Hypertext

This article was linked in the second post in Fish’s blog series (By the way, does Fish ever really say anything in any of those essays? I feel like he’s just getting paid to sit in his easy chair while he delivers self-satisfied prophesies of the end times). Anyway, I must thank Fish for linking Robert Coover’s “The End of Books” because it’s fascinating. Written in 1992, the essay implies, in its dramatic title and elsewhere, that books are ending because linear, authored narrative is becoming less useful to everyone and also because “hey, computers!” And of course, I mean OF COURSE, twenty years later hypertext fiction still hasn’t replaced the regular kind of fiction (whatever that is) because the regular kind of fiction is much easier for people to deal with. So print texts have simply become digitized.

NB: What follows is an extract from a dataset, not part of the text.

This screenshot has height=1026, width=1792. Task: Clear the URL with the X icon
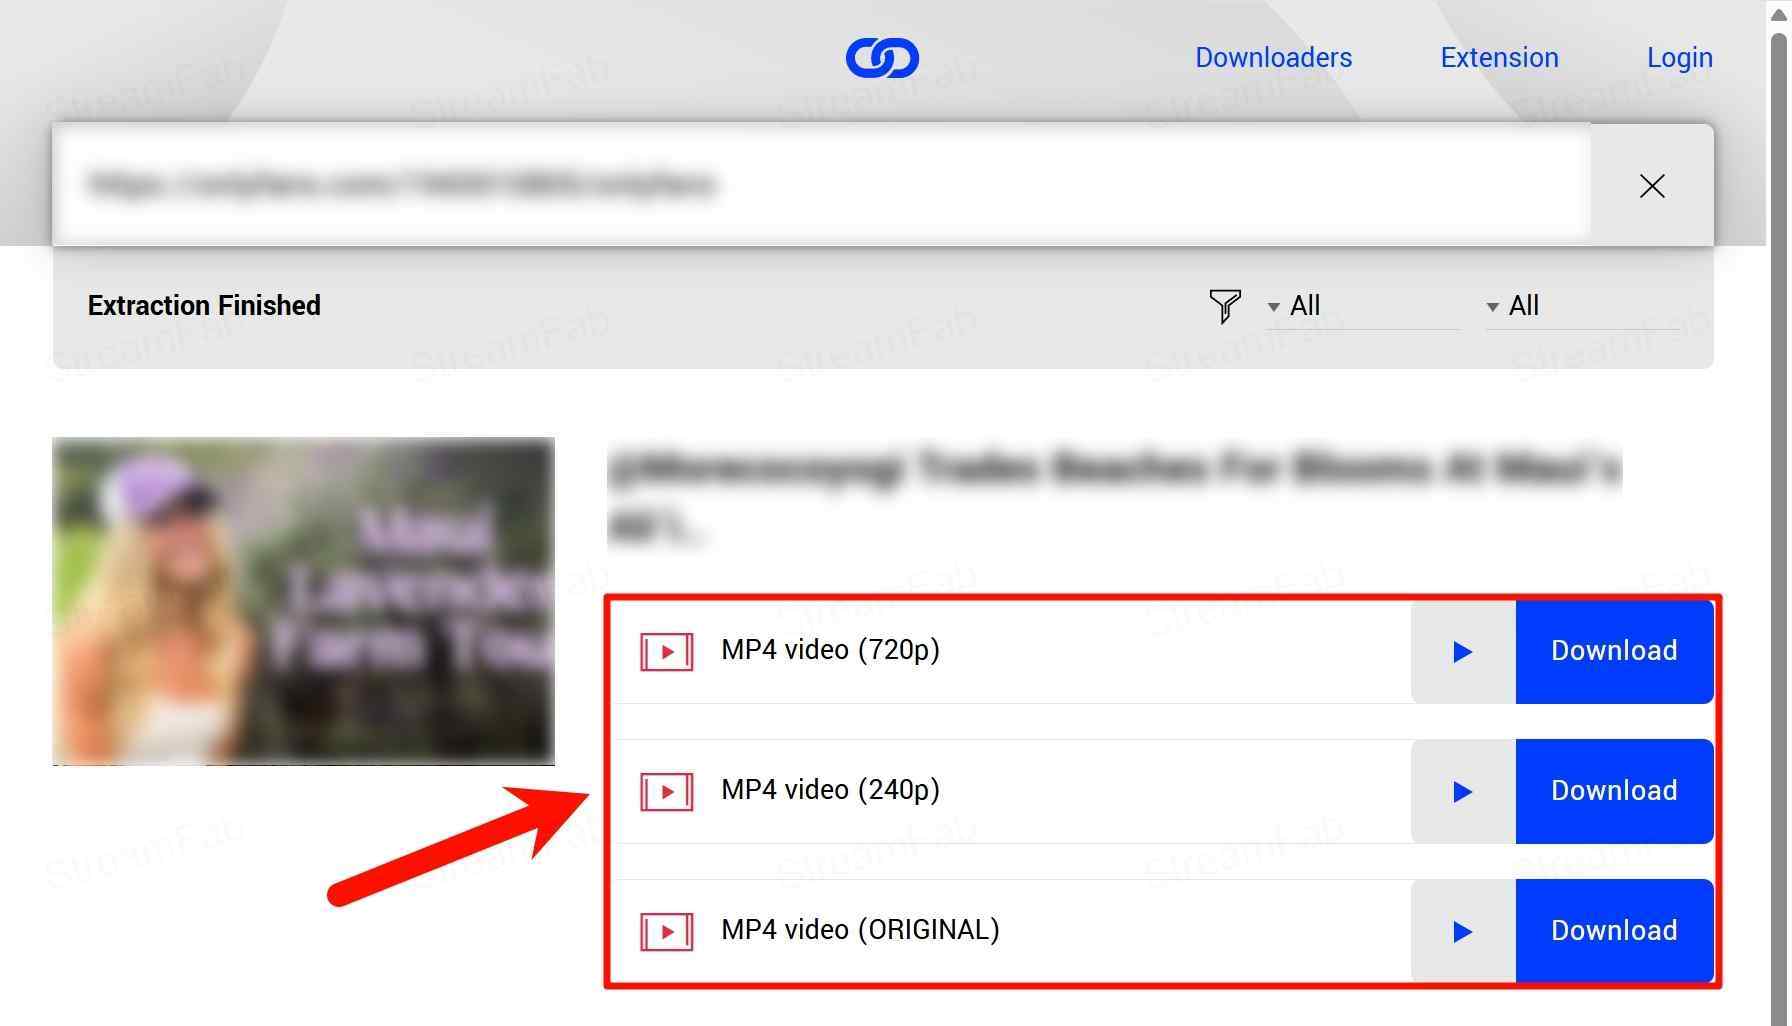click(x=1651, y=186)
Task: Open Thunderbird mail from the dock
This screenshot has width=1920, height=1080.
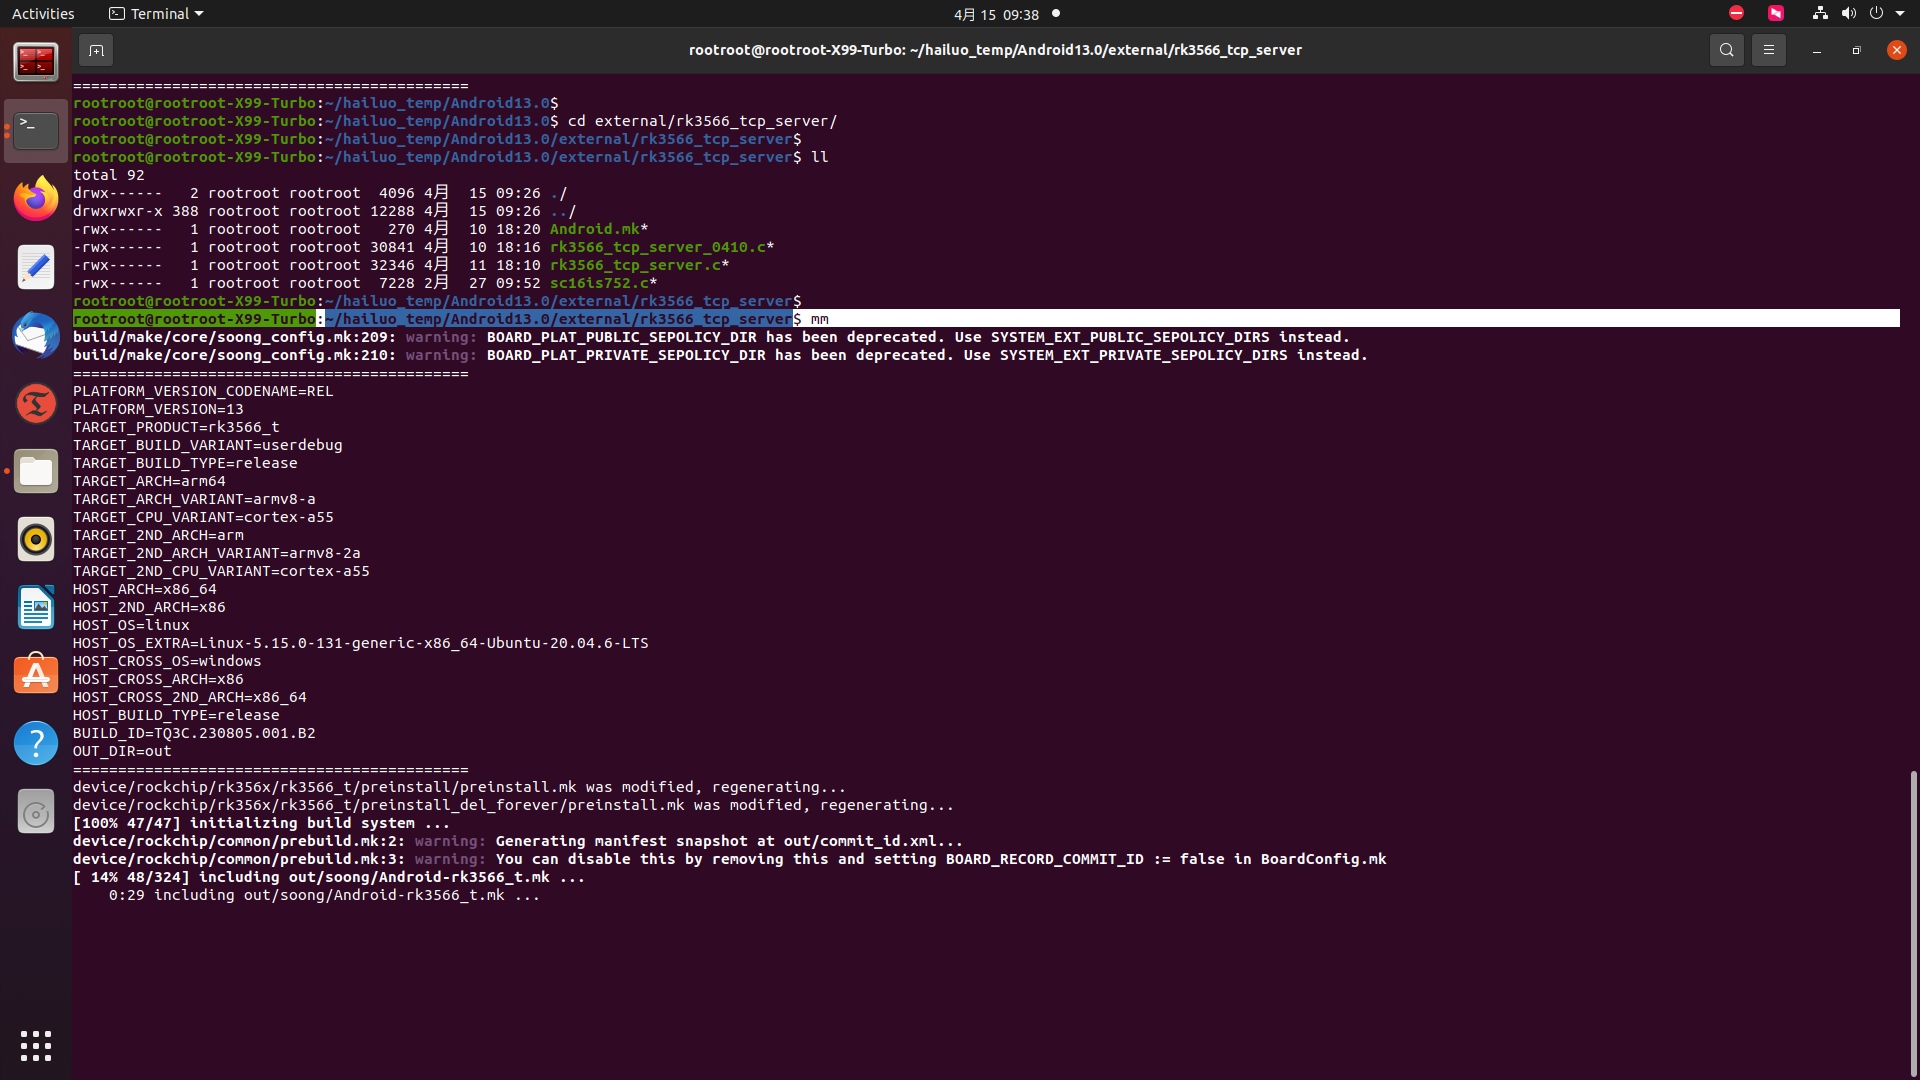Action: (x=36, y=335)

But Coover’s article is also interesting because it’s pedagogical. He discusses how the hypertext form assists students in considering, dismantling, and undermining narrative structure. It facilitates a kind of experimental, collaborative authorship and also facilitates collaborative learning, which is theoretically the kind of learning upon which the academy is built. It seems like scholarship could benefit from a similar dismantling. What do we do when we do scholarship? We try to think of new ways to think about things. What do we do when we talk about something like intertextuality? We think about texts in a way that is boundless and nonlinear…like hypertext. Is writing a traditional academic paper in MLA style really the best vehicle for delivering ideas like intertextuality?

Twine is a free program that allows for quick, easy creation of hypertext documents. It seems like most people who use it are using it to write fiction/text games. On a similar note, Bee is a piece of interactive fiction by Emily Short about a young girl who is training for a spelling bee.